Gelet op het zeer beperkte terrein waarop de maatregelen van de G20 en de OECD inzake pillar 2 van toepassing zijn — de omzet moet hoger zijn dan 750 miljoen euro — is de vraag of er niet te veel van wordt verwacht bij het tegengaan van oneigenlijke fiscale concurrentie en agressieve belastingplanning. Er blijven immers door die hoge grens nog vele bedrijven buiten de werking van die maatregel. Bovendien zijn onder meer investeringsfondsen en staatsbedrijven ervan vrijgesteld. Geeft die laatste vrijstelling niet extra veel vrijheid aan sommige landen waar staatsbedrijven veel voorkomen? Worden daarmee niet "gewone" Vpb-plichtige bedrijven achtergesteld? Graag een reactie van de staatssecretaris op deze zorgen.

Voorzitter, ter afronding. We vragen de bewindslieden om te reflecteren op de positie van de Belastingdienst. Komt het nog goed — en zo ja, wanneer — met de versterking van de ICT-structuren en de aandacht voor de cruciale rol die de Belastingdienst heeft bij de rechtsbescherming van burgers? Komt het nog goed met het zelfvertrouwen en het vroeger zo sterke esprit de corps van de dienst; fortiter in re, suaviter in modo? Wordt het bovendien niet hoog tijd dat de belastinginspecteur weer een menselijk gezicht krijgt en er gewoon weer een loket komt waar de mensen naar binnen kunnen lopen met hun vragen?

Ook stellen wij vraagtekens bij de recente ontwikkelingen in de verhouding tussen de Belastingdienst/ministerie van Financiën en de beroepsorganisaties van belastingadviseurs, met name de NOB en het RB. Met stijgende verbazing hebben wij de discussie over het al dan niet beantwoorden door de staatssecretaris van de wetgevingsadviezen van de NOB gevolgd. Alsof er een soort staatsrechtelijk dogma zou bestaan dat deze adviezen een hogere status zouden hebben dan de adviezen van andere belangenorganisaties.

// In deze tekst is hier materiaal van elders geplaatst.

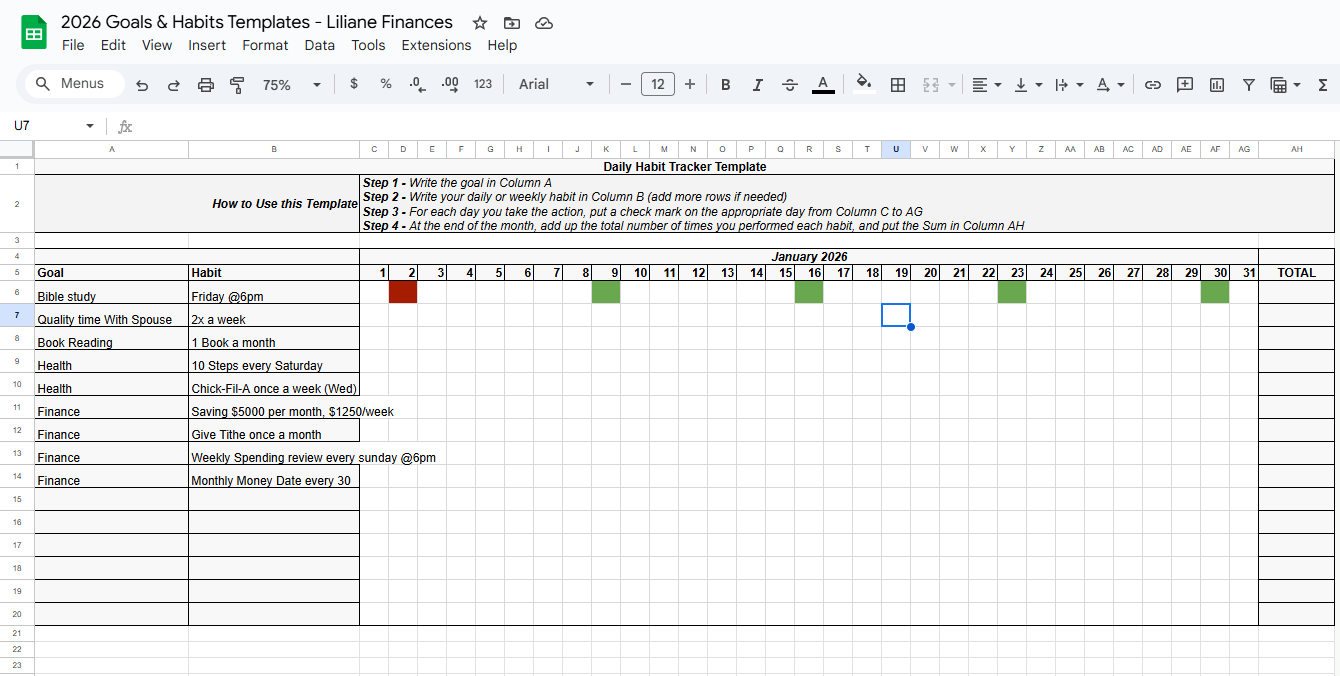The image size is (1340, 676).
Task: Star the spreadsheet document
Action: [x=479, y=22]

Anderzijds geeft het toch ook geen pas om deze adviezen bij voorbaat als eenzijdig en partijdig weg te zetten. Parlementariërs zijn goed in staat om wat dat betreft hun eigen afweging te maken.

Meer in het algemeen is deze discussie kenmerkend voor de verharding van de toon waarop fiscalisten de laatste tijd met elkaar in debat treden, terwijl zij elkaar in een steeds complexer wordende samenleving nu juist harder dan ooit nodig hebben. Of is de geest van samenwerking die begin eenentwintigste eeuw is versterkt door de introductie van het destijds revolutionaire concept van horizontaal toezicht, in combinatie met de invoering van het Tax Control Framework, vijftien jaar geleden, alweer naar de verre horizon verdwenen? Graag vernemen wij hierover de mening van de staatssecretaris van Financiën.

Ik dank u wel.

De voorzitter:

Dank u wel, meneer Essers. Dan is het woord aan de heer Crone namens de fractie van de Partij van de Arbeid.